Harness Engineering: Loops for Long-Running Coding Agents

Agents' Codex — Sun, 14 Jun 2026 06:00:00 -0300

TL;DR

LangChain reported that harness-only tuning lifted a coding agent from Top 30 to Top 5 on Terminal Bench 2.0. The same Claude Opus 4.6 model scores anywhere from 66.9% to 79.8% depending on which harness wraps it [3][4][5].
Four loop patterns cover the deployment spectrum: Ralph loop for simple autonomy, two-agent harness for structured projects, generator-evaluator for subjective quality, and parallel loops for massive codebases.
Context management is the bottleneck. LangGraph Delta Channels compress checkpoint storage 41x, and Anthropic context resets beat compaction for models with context anxiety [2][10].

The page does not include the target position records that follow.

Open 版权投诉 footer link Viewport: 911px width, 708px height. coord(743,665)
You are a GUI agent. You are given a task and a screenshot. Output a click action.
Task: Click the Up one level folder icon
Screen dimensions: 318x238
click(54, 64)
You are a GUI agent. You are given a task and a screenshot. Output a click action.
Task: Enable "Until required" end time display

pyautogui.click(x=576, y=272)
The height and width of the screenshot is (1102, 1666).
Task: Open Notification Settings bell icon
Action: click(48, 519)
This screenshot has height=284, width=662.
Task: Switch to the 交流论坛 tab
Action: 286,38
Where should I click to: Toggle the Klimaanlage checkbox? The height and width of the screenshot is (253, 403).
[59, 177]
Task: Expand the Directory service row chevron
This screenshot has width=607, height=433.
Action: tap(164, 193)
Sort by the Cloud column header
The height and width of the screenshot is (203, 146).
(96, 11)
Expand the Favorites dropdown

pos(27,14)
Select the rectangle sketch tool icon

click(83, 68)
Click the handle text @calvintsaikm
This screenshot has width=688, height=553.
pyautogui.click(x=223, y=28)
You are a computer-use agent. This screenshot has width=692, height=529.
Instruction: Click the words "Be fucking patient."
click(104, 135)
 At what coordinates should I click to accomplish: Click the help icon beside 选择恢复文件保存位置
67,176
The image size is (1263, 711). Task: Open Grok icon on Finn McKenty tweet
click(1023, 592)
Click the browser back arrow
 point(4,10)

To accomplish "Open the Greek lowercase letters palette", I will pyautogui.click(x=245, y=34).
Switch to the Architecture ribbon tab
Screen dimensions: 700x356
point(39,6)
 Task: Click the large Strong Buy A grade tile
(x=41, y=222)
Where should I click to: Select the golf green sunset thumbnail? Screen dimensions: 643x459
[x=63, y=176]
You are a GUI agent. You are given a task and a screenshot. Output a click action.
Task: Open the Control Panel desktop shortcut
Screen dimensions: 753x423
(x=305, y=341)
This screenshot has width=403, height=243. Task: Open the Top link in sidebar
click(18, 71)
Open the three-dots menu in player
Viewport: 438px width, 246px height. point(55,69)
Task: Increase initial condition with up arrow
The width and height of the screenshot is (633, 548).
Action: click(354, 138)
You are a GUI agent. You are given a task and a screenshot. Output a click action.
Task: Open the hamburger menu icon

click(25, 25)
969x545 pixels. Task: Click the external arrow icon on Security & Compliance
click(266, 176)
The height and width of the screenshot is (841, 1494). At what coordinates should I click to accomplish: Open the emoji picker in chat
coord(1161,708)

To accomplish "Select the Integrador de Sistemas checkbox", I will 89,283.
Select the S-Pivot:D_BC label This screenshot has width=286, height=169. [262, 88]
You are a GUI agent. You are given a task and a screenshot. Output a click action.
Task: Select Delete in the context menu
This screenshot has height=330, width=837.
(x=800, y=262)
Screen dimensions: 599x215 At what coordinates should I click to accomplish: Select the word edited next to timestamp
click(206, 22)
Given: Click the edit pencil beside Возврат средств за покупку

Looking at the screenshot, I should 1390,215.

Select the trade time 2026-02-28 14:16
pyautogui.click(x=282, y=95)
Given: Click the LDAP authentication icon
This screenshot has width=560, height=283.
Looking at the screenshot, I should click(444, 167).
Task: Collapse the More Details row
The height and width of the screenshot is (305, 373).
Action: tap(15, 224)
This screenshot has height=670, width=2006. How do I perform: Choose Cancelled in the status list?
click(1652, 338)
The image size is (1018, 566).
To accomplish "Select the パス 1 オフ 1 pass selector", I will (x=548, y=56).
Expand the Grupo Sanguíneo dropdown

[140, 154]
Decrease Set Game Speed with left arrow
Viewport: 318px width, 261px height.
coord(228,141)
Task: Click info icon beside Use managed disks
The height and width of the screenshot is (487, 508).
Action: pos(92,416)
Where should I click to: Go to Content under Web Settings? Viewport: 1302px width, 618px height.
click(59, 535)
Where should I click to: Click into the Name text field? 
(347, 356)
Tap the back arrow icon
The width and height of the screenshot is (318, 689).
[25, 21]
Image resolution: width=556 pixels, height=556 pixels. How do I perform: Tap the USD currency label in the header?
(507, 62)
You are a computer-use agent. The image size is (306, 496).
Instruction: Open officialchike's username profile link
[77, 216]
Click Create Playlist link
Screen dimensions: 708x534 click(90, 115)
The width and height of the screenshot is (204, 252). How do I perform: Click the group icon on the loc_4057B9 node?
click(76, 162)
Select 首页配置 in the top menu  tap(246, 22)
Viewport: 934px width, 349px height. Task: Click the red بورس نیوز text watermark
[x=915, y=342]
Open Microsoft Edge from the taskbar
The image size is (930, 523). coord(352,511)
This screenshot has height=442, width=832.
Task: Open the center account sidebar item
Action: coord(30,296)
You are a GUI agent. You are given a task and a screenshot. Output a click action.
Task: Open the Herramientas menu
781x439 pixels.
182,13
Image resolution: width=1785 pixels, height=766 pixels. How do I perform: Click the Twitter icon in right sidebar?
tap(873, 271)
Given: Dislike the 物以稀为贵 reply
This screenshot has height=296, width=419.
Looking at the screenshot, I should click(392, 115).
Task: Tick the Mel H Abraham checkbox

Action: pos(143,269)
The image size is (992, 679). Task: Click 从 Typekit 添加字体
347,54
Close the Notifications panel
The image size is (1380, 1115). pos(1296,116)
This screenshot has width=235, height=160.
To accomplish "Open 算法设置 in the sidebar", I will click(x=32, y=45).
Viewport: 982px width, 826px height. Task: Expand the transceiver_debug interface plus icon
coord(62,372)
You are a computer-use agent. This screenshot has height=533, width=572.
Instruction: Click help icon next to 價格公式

LangChain tuned only the harness around a coding agent (same model, same tools) and moved it from Top 30 to Top 5 on Terminal Bench 2.0 [5]. The same Claude Opus 4.6 model scores anywhere from 66.9% to 79.8% on the same benchmark, depending entirely on which harness wraps it. That’s a 12.9-point swing [3]. That gap is larger than what most model version upgrades deliver. Harness engineering is not an implementation detail; it is the primary lever separating toy agents from systems that ship real software.

What Harness Engineering Actually Is, and Why the Benchmark Gap Should Scare You

LangChain’s definition has become the standard: Agent = Model + Harness [4]. The harness is everything that isn’t the model: system prompts, tool interfaces (including MCP servers), sandboxes, orchestration logic, and memory systems.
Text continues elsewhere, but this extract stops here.